◆ Records for this exercise

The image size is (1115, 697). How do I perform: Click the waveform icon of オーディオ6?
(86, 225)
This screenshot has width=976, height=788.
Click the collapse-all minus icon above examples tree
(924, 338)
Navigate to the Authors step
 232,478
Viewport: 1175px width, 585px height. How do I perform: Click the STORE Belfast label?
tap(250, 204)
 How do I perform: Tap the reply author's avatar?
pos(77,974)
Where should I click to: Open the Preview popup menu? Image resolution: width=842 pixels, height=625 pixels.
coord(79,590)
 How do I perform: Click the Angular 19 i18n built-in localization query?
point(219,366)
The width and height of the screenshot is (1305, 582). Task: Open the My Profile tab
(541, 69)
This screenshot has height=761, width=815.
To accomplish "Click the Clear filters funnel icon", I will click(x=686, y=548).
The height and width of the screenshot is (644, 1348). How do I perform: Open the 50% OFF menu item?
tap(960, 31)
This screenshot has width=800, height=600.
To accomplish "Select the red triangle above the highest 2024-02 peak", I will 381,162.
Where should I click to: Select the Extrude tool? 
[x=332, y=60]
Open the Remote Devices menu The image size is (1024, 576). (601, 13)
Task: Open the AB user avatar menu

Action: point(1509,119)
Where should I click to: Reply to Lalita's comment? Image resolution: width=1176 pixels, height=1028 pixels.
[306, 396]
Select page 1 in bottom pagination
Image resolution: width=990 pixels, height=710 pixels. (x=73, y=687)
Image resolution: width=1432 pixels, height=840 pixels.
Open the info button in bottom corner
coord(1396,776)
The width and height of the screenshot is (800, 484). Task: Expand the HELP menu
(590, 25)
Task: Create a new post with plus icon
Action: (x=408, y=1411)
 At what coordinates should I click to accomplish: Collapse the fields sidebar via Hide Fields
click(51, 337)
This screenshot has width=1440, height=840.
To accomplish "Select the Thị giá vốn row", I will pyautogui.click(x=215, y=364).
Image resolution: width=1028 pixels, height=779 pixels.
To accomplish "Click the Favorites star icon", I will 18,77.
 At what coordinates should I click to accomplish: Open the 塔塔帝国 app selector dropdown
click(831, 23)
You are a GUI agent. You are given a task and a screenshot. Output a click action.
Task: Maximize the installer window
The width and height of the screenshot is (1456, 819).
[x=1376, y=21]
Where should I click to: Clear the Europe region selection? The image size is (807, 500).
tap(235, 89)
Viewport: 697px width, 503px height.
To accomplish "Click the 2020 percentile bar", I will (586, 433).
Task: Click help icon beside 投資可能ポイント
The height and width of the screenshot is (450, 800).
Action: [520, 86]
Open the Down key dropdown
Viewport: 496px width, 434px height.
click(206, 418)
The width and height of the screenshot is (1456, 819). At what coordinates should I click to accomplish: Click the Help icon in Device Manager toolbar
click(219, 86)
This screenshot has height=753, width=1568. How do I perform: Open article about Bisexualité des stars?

◆ What you need to do
Please repeat the data above exactly, line for line.

◆ The output
The image size is (1115, 697). How do I perform: Click the waveform icon of オーディオ6?
(86, 225)
This screenshot has width=976, height=788.
Click the collapse-all minus icon above examples tree
(924, 338)
Navigate to the Authors step
 232,478
Viewport: 1175px width, 585px height. How do I perform: Click the STORE Belfast label?
tap(250, 204)
 How do I perform: Tap the reply author's avatar?
pos(77,974)
Where should I click to: Open the Preview popup menu? Image resolution: width=842 pixels, height=625 pixels.
coord(79,590)
 How do I perform: Click the Angular 19 i18n built-in localization query?
point(219,366)
The width and height of the screenshot is (1305, 582). Task: Open the My Profile tab
(541, 69)
This screenshot has height=761, width=815.
To accomplish "Click the Clear filters funnel icon", I will click(x=686, y=548).
The height and width of the screenshot is (644, 1348). How do I perform: Open the 50% OFF menu item?
tap(960, 31)
This screenshot has width=800, height=600.
To accomplish "Select the red triangle above the highest 2024-02 peak", I will 381,162.
Where should I click to: Select the Extrude tool? 
[x=332, y=60]
Open the Remote Devices menu The image size is (1024, 576). (601, 13)
Task: Open the AB user avatar menu

Action: point(1509,119)
Where should I click to: Reply to Lalita's comment? Image resolution: width=1176 pixels, height=1028 pixels.
[306, 396]
Select page 1 in bottom pagination
Image resolution: width=990 pixels, height=710 pixels. (x=73, y=687)
Image resolution: width=1432 pixels, height=840 pixels.
Open the info button in bottom corner
coord(1396,776)
The width and height of the screenshot is (800, 484). Task: Expand the HELP menu
(590, 25)
Task: Create a new post with plus icon
Action: (x=408, y=1411)
 At what coordinates should I click to accomplish: Collapse the fields sidebar via Hide Fields
click(51, 337)
This screenshot has width=1440, height=840.
To accomplish "Select the Thị giá vốn row", I will pyautogui.click(x=215, y=364).
Image resolution: width=1028 pixels, height=779 pixels.
To accomplish "Click the Favorites star icon", I will 18,77.
 At what coordinates should I click to accomplish: Open the 塔塔帝国 app selector dropdown
click(831, 23)
You are a GUI agent. You are given a task and a screenshot. Output a click action.
Task: Maximize the installer window
The width and height of the screenshot is (1456, 819).
[x=1376, y=21]
Where should I click to: Clear the Europe region selection? The image size is (807, 500).
tap(235, 89)
Viewport: 697px width, 503px height.
To accomplish "Click the 2020 percentile bar", I will (586, 433).
Task: Click help icon beside 投資可能ポイント
The height and width of the screenshot is (450, 800).
Action: [520, 86]
Open the Down key dropdown
Viewport: 496px width, 434px height.
click(206, 418)
The width and height of the screenshot is (1456, 819). At what coordinates should I click to accomplish: Click the Help icon in Device Manager toolbar
click(219, 86)
This screenshot has height=753, width=1568. How do I perform: Open article about Bisexualité des stars?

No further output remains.